1.) First Citation Red
2.) First Spanish
3.) First King
4.) First Pompano
5.) First seamullet (seriously...don't ask!)
6.) First Cobia
7.) Striper over 13"
8.) Same thing except from a yak...which reminds me...

9.)GET A YAK!!!


----------



## fishpimper (Nov 15, 2007)

big striper from the surf on fly tackle at night!!


----------



## cobiadude33 (Aug 12, 2007)

1. (boat) 7ft sailfish or 30lb mahi
2. nice sized bluefish from surf


----------



## Fishbreath (Nov 11, 2004)

A drum over 50" from the beach would be sublime 

A keeper cobe would be fine 

A big fat striper 30 lbs or more

Are just some of the fish I'd like to catch from shore!


----------



## JoltnJoe (May 19, 2006)

*Target trophy for this year?*

Its gotta be the (brand new for '08) INSHORE SLAM!


----------



## Moon (Feb 24, 2007)

-35 pound striper on metal from the surf, for that matter a 35 pound striper on bunker will do!
-ANY drum over slot from the surf!!!
-2 pound sea mullet from the surf.
-50 inch drum from the boat.
-18 inch pompono from surf.


----------



## Drumdum (Jan 6, 2003)

Moon said:


> -35 pound striper on metal from the surf, for that matter a 35 pound striper on bunker will do!
> -ANY drum over slot from the surf!!!
> -2 pound sea mullet from the surf.
> -50 inch drum from the boat.
> -18 inch pompono from surf.


 May as well go for the gusto and get yourself a 40lb plus striper,and go ahead and get that 50" from a boat or surf,he'll pull hard either way... 

Did ya ever hook up on one a those sharks??


----------



## JAM (Jul 22, 2002)

Good meeting ya Moon.... JAM


----------



## Crashman65 (May 29, 2007)

basstardo said:


> A drum, period. A cobia, period. A citation flounder. A citation speck.


Being a surf newbie I'm with Btardo! 

Especially a citation flounder.


----------



## TreednNC (Jul 1, 2005)

To have as much and (hopefully) more fun this year in the suds that I did last year. I had a blast lastyear!


----------



## Moon (Feb 24, 2007)

Kenny, 

No, I did not get a shark at the point. My luck at OBX is not so good, but I love to go and always have a great time! I really think a 50 inch drum from the boat will happen in Aug or Sept. and yes they do pull hard.  Hope with some luck we might hook up with a Tarpon while drum fishing. Plan to fish with Diawa 30 and 40's and 30 pound line just in case! One of the best parts of the trip was watching Tater cast his new reel! Glad to see him so excited about fishing! Wish I would have seen him hooked up to one of those sharks! Glad to see you take so much time with him, as I have said before it will pay off big time one day!

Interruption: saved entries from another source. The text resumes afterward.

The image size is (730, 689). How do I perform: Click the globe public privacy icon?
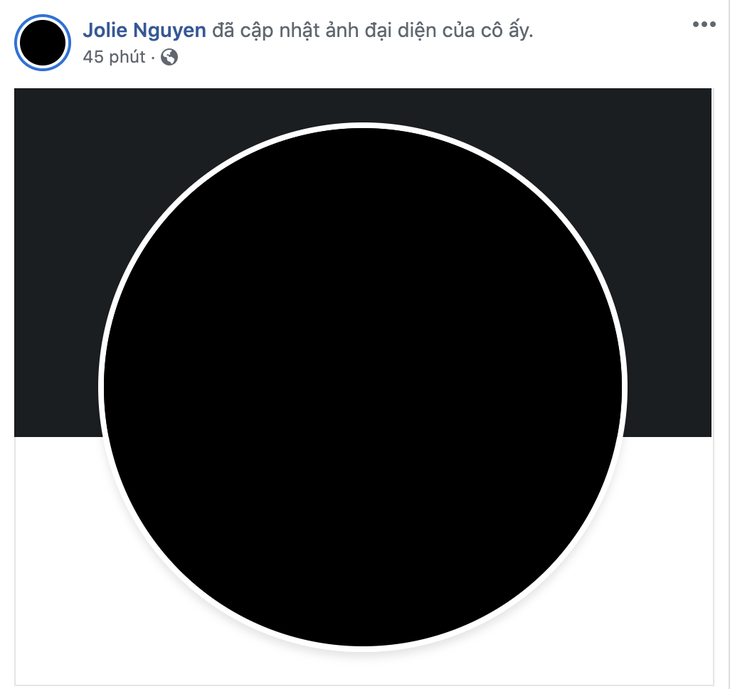click(x=169, y=57)
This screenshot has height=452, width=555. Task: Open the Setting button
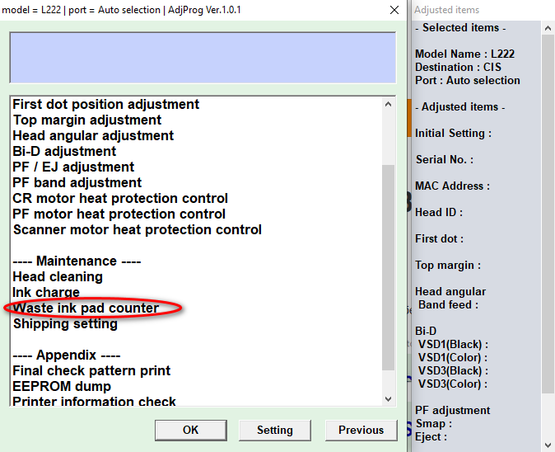tap(275, 430)
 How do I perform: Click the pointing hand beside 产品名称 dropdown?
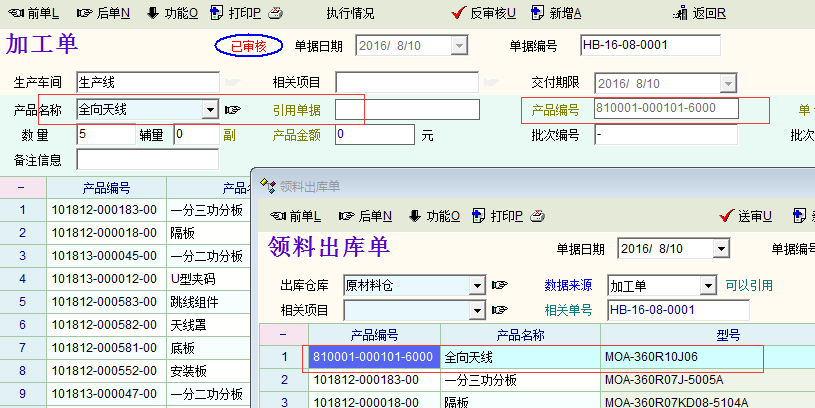pyautogui.click(x=233, y=110)
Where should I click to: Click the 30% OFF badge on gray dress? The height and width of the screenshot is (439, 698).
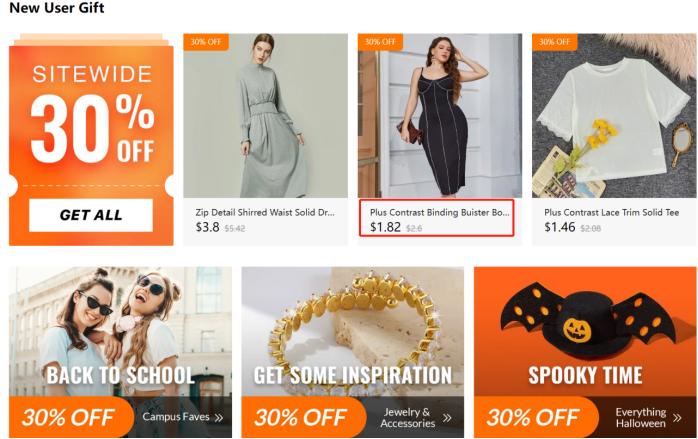206,42
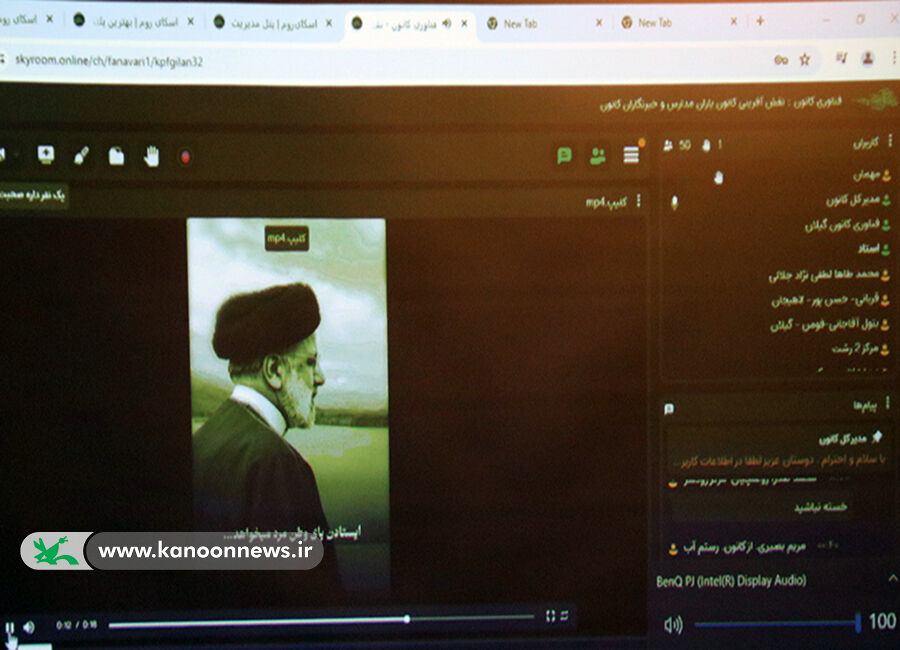Mute the video player volume
This screenshot has height=650, width=900.
[x=29, y=627]
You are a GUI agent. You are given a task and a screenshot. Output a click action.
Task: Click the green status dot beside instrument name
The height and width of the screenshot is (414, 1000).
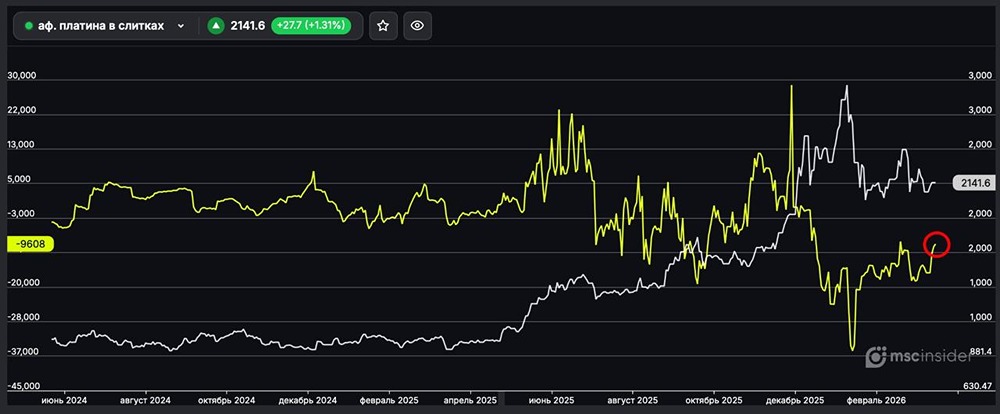(29, 27)
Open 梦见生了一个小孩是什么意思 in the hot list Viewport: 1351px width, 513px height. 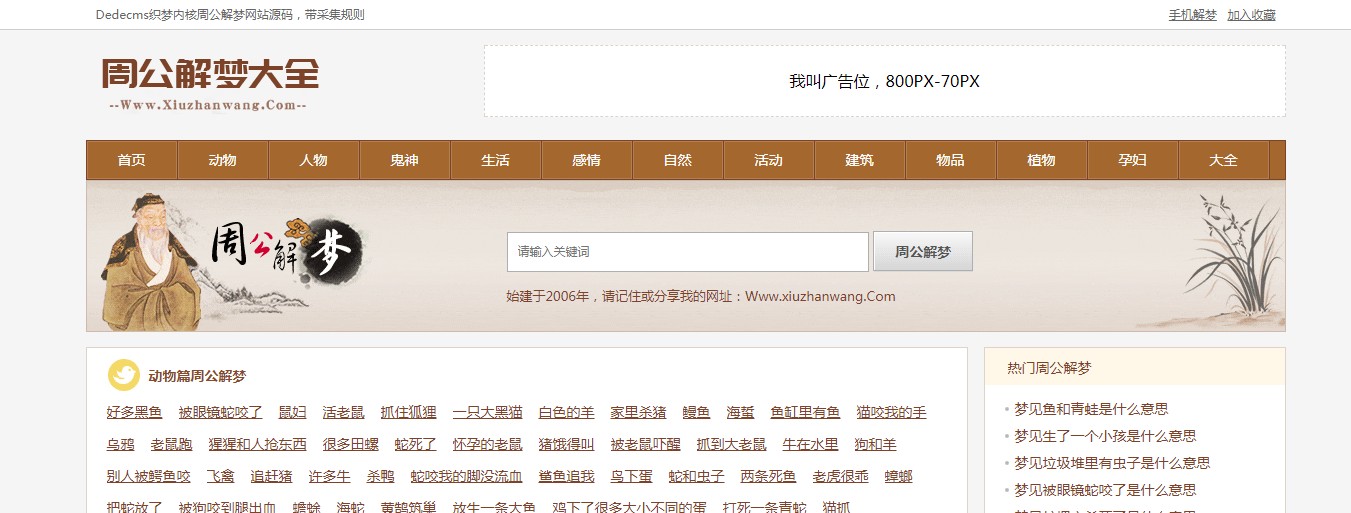1105,436

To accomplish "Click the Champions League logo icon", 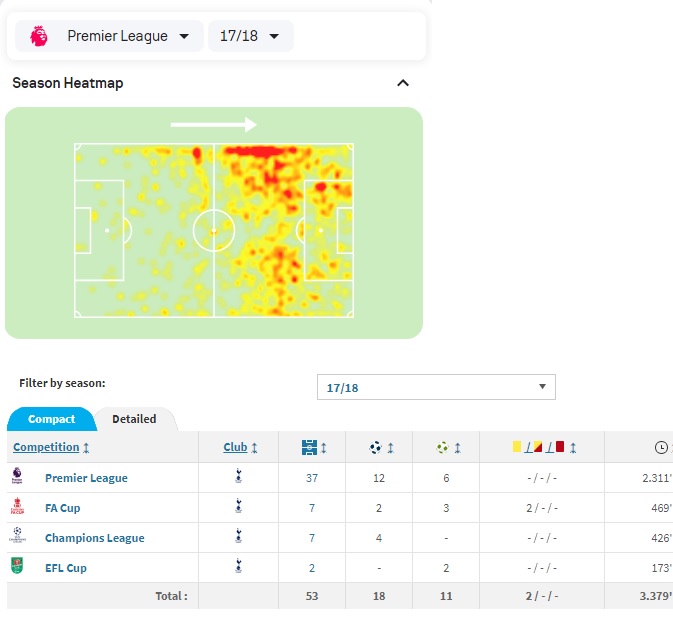I will click(x=18, y=537).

Jamm, it was also good to meet you. Nice to put a name with a face. Hope to see you again this spring.:fishing:


----------



## Fish Hunter (Jul 31, 2002)

50" FL drum

Keeper Cobia from the surf

6lb speck

2lb Sea Mullet


----------



## Kenmefish (Apr 21, 2000)

from surf

50 ' Red
40# Striper
5# Flounder
4# Pomp
7# Speck on light tackle (caught one on heaver)
Keeper Cobia


----------



## Ian (Nov 28, 2007)

i lived next to avalon pier for 2 years,every day i went out there to fish.caught the saltwater bug bad!now i reside in va beach fished sandbridge pier for a couple of years,fishing gets good here in the fall run,dealt with the crowded pier sitiation for a while,it kept getting worse every year,the snag at the end of the pier got bigger more and more anglers trying to catch them a drum,made for tuff fishing off a 15 foot wide pier,onetime counted 54 rods off the end of that pier.Now im a hardcore surf fisherman,my second season of relentless surf fishing,im loving it.catching fish off the beach is far more rewarding! youll be surprised what you can catch.my goal is to catch a big cobe ive been working hard for it,last year some guy caught a 60 pounder 2 days before me in exact same spot i was fishing,figures.every year i'll fish em till i get one,and i wont quit there.caught plenty big reds from the beach up to 54 inches,BIG SHARKS!some you just cant catch.im going to try catching them on their way up and then on their way down out of the bay!va beach has phenominal surf fishing.its all about timing,timing,timing and every year that timiming varys.


----------